It’s the Newfound Social Anxiety For Me


I spent most of last year missing my friends. I posted nostalgic throwbacks on Instagram, scheduled Zooms with BFFs, and routinely complained to my fiancé about how much I yearned for the before times. “I can’t wait for things to go back to normal,” I chanted every night as he brushed his teeth.

And now, after the social hiatus felt around the world, a return to normalcy is finally around the corner. A reported 64% of all Americans have received at least one dose of a Covid-19 vaccine and, if social media is any indication, people are gearing up for a summer of mingling. “Vax girl summer,” as it’s been dubbed, is the new hot girl summer. Vax girl (aka shot girl) summer is a season not unlike the summer before your freshman year of college. It’s a state of mind that screams, “let’s hang out!” with a little bit of “YOLO” mixed in for good measure. After a year of isolation and pandemic panic, stress-free socializing should sound like heaven. But many people are finding themselves experiencing a form of social anxiety — even around their closest friends.

My expectations collided with our new normal last month when I finally went to dinner with friends from college for the first time in more than a year. I hit the town with a pep in my step and called my mom on my way to dinner to inform her that I was not only going to see friends ~IRL~ but also  that I was wearing a real bra. Things were looking up!

Data —
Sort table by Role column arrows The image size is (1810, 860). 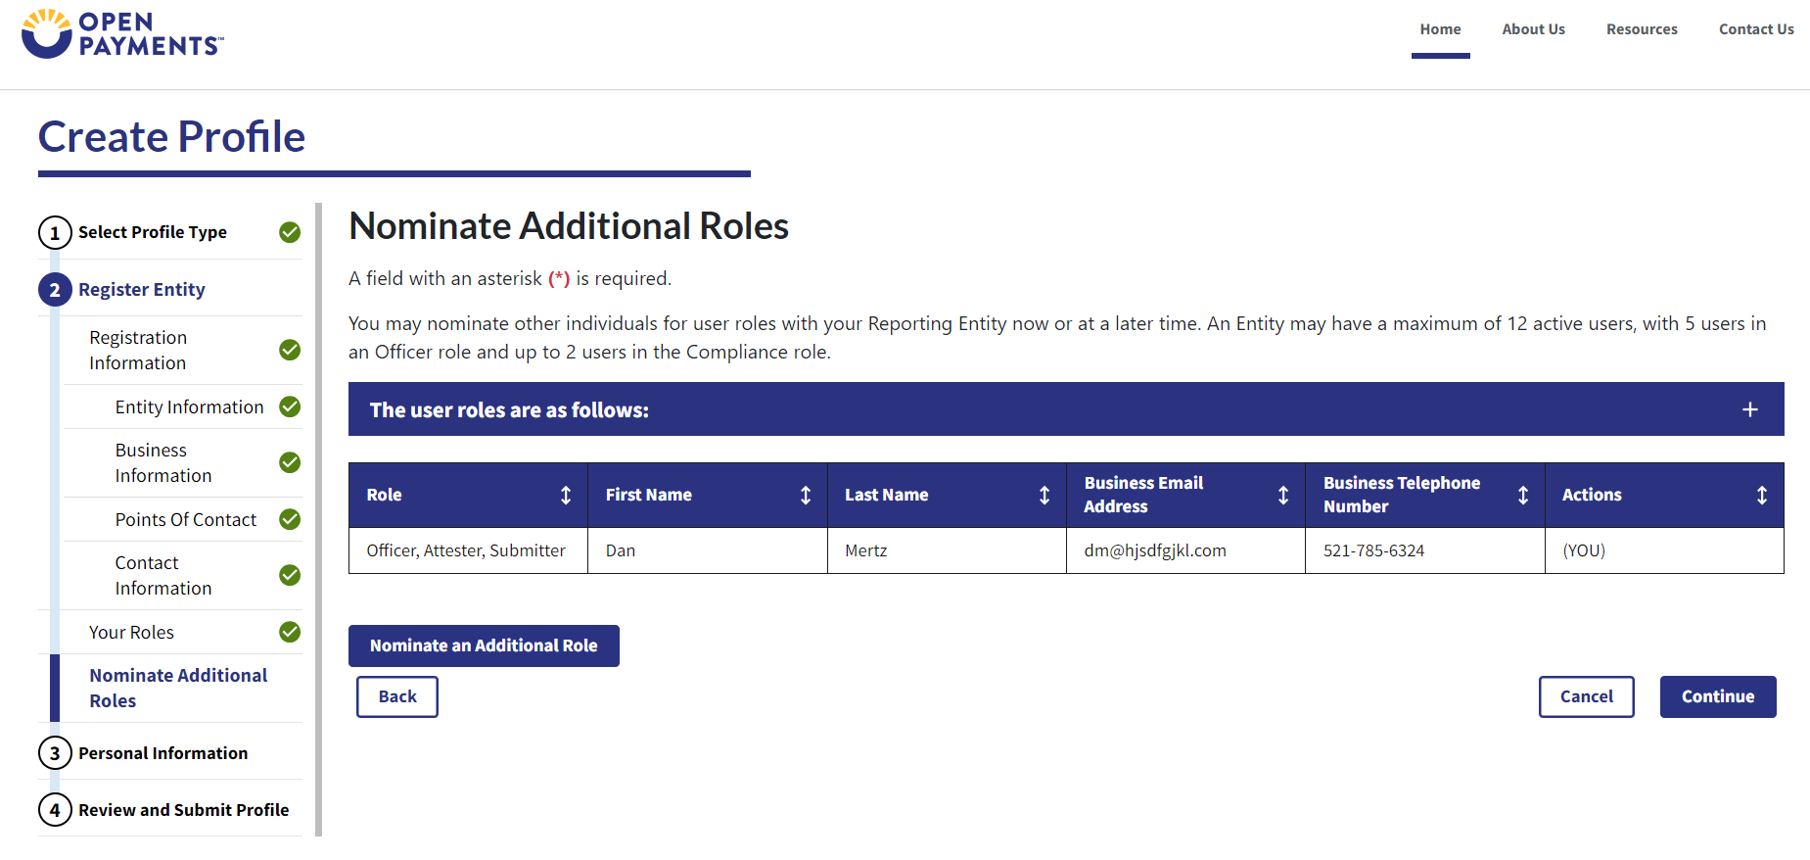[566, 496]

* * *

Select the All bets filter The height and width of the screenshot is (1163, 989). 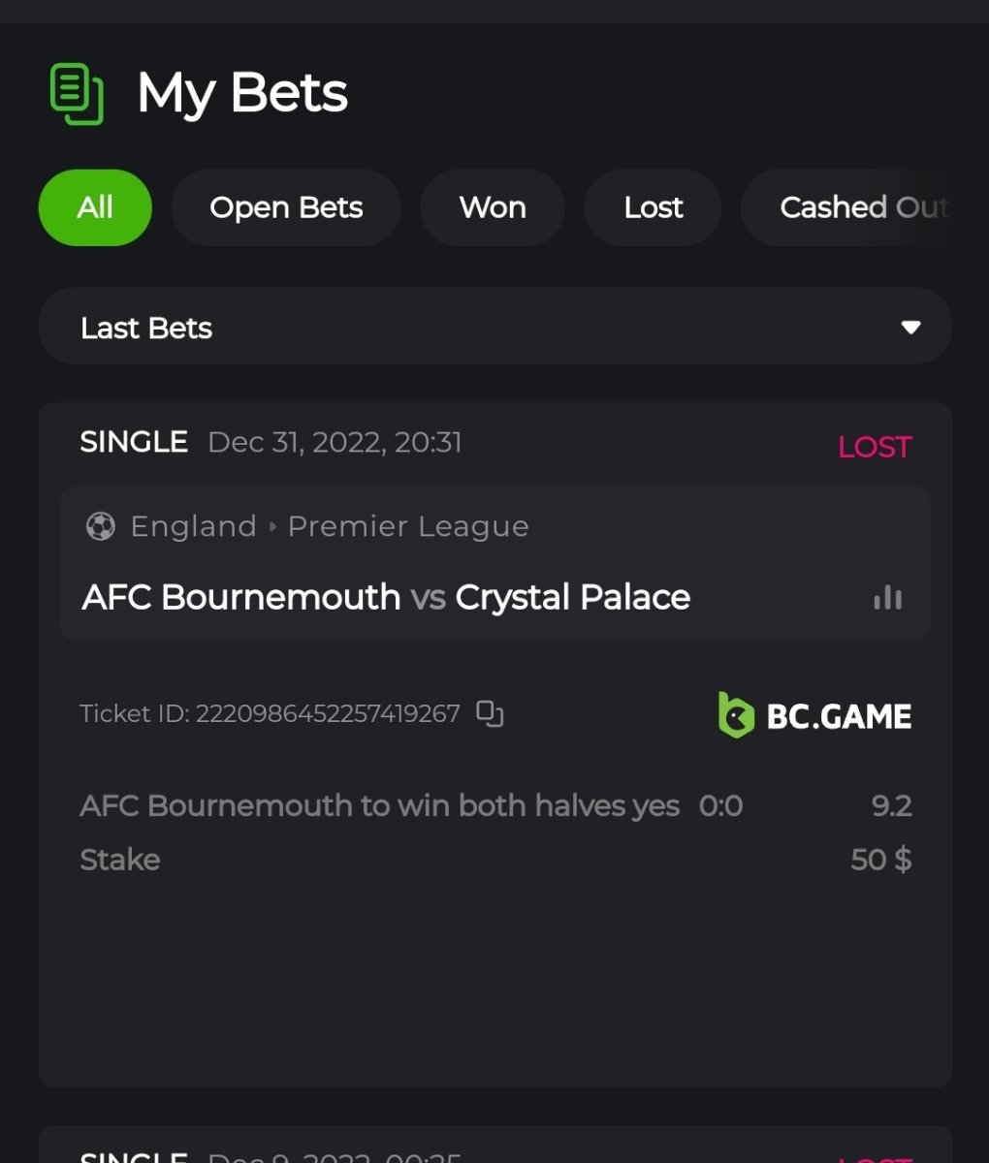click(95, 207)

...

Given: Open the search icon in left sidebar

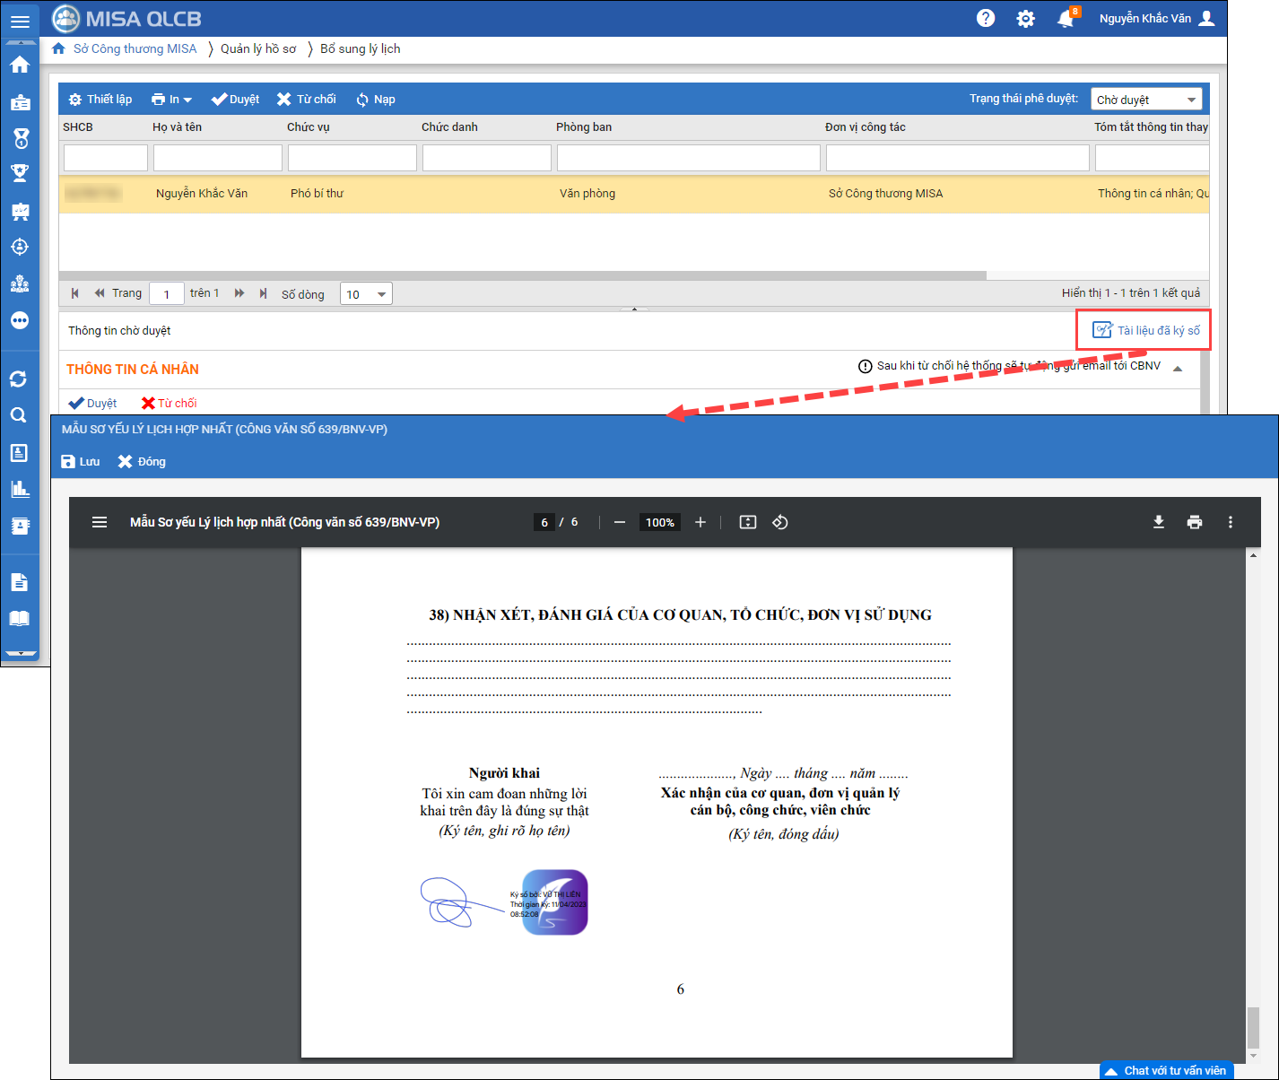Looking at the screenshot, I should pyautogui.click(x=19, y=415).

Activities —
1) In the social anxiety article, what is vax girl summer also known as?
2) Update the stretch of the social anxiety article from "And now, after" through "their closest friends.", putting "paradise" in place of "heaven".
The lines were taken from a different source.

Expected results —
1) Shot girl summer.

2)
And now, after the social hiatus felt around the world, a return to normalcy is finally around the corner. A reported 64% of all Americans have received at least one dose of a Covid-19 vaccine and, if social media is any indication, people are gearing up for a summer of mingling. “Vax girl summer,” as it’s been dubbed, is the new hot girl summer. Vax girl (aka shot girl) summer is a season not unlike the summer before your freshman year of college. It’s a state of mind that screams, “let’s hang out!” with a little bit of “YOLO” mixed in for good measure. After a year of isolation and pandemic panic, stress-free socializing should sound like paradise. But many people are finding themselves experiencing a form of social anxiety — even around their closest friends.